Records from a collection:
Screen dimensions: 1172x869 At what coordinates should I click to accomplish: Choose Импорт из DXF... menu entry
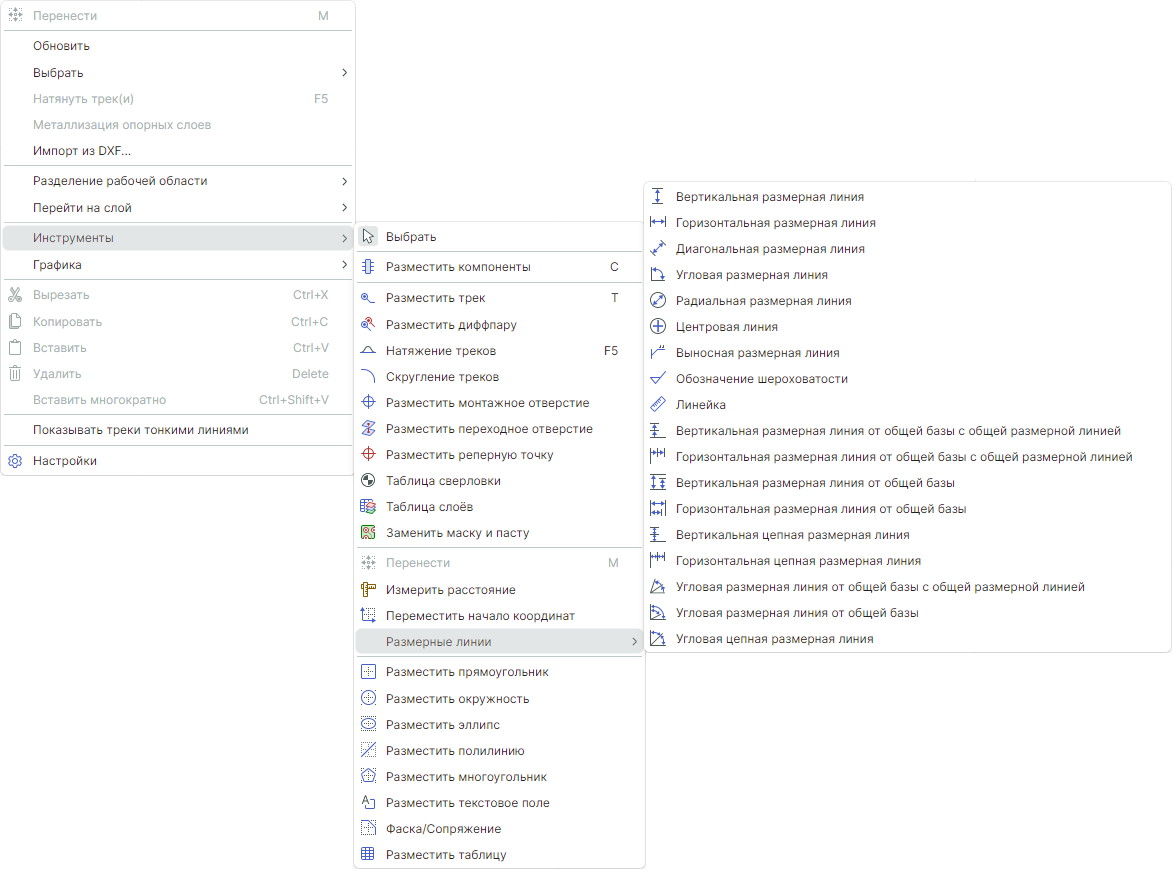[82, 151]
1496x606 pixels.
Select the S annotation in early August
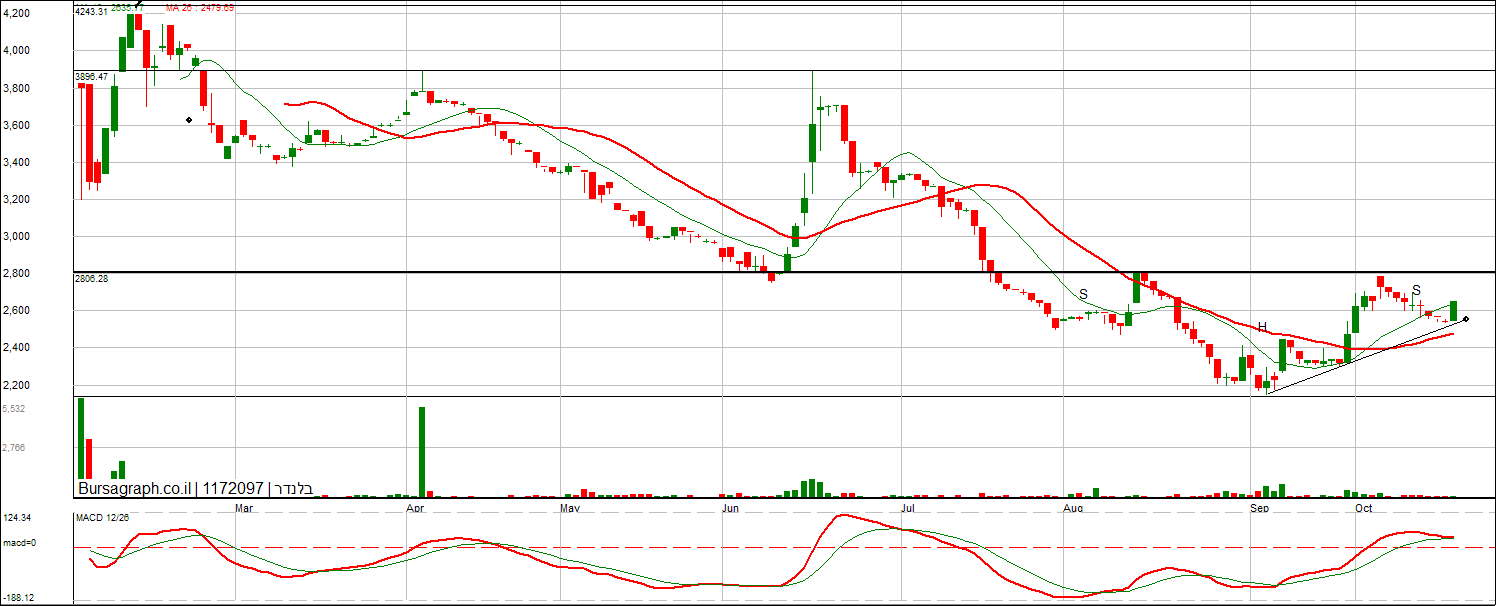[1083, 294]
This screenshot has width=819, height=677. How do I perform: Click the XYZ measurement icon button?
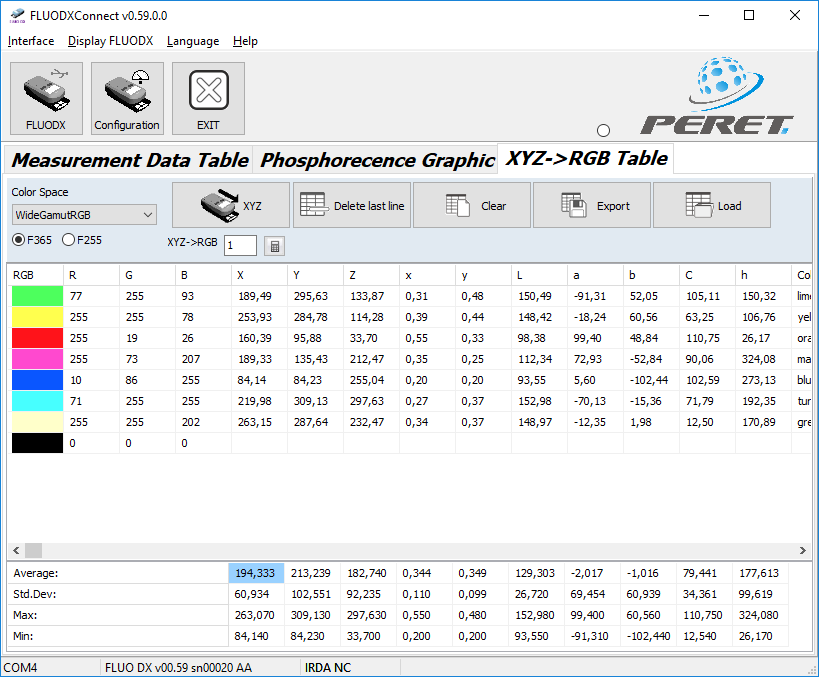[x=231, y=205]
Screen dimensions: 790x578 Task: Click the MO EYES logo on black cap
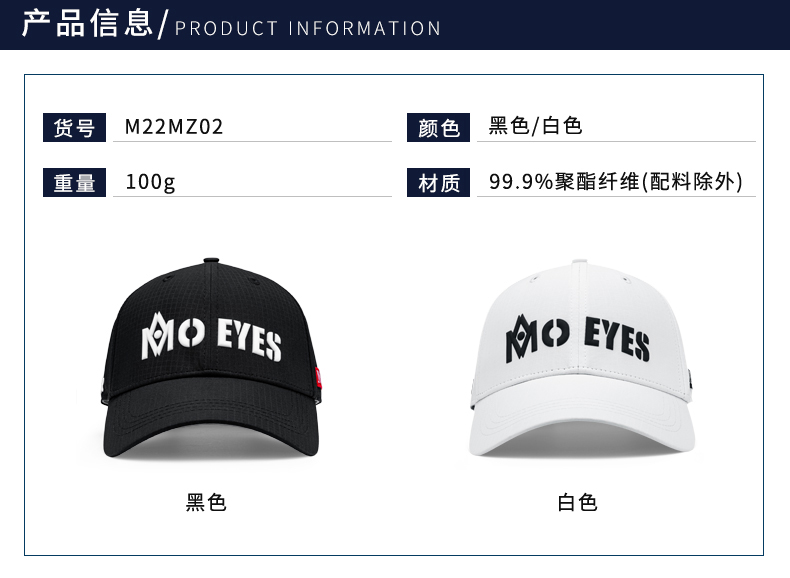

▶ _Work instructions_
Only the lines from the one containing "1496x606 pixels." through the last line of the entries should be transcribed, exactly and with no pictures.

▶ _Output below_
1496x606 pixels.
Select the S annotation in early August
[1083, 294]
This screenshot has width=819, height=677. How do I perform: Click the XYZ measurement icon button?
[x=231, y=205]
Screen dimensions: 790x578 Task: Click the MO EYES logo on black cap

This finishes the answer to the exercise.